**Task prompt:**
Your task is to copy each line of the records that includes the string "header".

Extracted data entries:
=== Begin Enclosure ===
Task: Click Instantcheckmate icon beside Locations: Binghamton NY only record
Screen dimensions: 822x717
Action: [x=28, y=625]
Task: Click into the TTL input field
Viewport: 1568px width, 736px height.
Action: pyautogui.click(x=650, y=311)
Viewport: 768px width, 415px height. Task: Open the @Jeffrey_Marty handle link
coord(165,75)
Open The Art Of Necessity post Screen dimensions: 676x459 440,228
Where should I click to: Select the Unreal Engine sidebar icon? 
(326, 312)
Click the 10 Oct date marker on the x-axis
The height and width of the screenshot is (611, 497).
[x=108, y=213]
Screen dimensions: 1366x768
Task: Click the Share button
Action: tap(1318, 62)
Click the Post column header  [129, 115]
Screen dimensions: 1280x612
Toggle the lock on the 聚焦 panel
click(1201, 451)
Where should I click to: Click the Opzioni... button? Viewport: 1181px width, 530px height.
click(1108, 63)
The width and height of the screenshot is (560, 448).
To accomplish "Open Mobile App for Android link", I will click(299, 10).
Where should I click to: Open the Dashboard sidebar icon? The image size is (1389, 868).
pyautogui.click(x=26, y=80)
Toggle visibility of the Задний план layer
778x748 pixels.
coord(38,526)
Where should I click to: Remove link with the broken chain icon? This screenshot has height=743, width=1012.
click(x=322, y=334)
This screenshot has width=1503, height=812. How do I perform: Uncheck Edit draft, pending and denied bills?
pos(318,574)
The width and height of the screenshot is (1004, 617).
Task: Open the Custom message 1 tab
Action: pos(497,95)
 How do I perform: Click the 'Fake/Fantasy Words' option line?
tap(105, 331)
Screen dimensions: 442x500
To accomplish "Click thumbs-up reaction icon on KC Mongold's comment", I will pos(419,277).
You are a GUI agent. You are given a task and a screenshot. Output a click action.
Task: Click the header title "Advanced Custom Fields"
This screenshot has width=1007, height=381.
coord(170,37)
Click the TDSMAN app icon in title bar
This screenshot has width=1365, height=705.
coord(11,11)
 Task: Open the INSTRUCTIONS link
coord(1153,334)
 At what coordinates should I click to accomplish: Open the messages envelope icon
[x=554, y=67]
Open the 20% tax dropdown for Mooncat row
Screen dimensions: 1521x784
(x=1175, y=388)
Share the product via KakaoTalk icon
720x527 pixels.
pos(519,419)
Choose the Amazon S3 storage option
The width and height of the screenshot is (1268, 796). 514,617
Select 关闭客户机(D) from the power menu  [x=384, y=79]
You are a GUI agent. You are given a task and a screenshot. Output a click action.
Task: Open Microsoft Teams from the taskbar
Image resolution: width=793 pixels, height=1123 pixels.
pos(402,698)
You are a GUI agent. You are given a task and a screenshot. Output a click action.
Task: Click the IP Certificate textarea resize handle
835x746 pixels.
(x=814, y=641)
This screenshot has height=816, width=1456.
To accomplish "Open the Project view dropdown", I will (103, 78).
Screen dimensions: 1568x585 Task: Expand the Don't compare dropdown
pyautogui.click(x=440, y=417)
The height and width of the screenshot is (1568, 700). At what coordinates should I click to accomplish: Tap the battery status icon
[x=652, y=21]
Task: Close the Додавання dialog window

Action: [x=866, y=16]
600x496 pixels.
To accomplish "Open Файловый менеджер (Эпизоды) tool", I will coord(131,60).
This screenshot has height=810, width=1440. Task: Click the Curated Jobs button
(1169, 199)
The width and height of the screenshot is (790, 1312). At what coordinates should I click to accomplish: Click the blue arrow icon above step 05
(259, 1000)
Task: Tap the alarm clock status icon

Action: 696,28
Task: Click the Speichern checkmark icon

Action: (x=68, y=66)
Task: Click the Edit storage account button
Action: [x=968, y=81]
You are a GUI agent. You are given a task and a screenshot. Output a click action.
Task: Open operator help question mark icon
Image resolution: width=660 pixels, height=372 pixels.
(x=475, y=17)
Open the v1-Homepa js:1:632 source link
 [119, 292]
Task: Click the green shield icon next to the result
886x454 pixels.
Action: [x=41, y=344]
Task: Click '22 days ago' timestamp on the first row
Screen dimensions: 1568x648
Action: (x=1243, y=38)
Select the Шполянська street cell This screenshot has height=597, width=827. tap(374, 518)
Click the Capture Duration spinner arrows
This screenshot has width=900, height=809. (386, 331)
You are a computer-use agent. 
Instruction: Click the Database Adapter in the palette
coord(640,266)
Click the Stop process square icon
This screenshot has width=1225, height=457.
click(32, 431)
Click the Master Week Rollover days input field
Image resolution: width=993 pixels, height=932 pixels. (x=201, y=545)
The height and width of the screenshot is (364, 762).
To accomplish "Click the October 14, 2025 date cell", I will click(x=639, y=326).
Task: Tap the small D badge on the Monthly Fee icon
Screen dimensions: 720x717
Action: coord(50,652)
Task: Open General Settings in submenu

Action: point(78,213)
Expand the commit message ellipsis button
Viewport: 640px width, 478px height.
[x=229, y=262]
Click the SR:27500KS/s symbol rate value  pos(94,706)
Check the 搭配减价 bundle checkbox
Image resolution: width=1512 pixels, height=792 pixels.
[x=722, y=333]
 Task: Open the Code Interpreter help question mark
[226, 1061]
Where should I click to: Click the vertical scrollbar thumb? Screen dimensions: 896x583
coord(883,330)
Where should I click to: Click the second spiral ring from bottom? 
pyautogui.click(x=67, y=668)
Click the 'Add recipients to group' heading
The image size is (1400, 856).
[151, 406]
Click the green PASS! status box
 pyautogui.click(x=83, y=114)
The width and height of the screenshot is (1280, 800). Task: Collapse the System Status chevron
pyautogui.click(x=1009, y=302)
=== End Enclosure ===
**Exercise output:**
Click the Post column header  [129, 115]
Task: Click the header title "Advanced Custom Fields"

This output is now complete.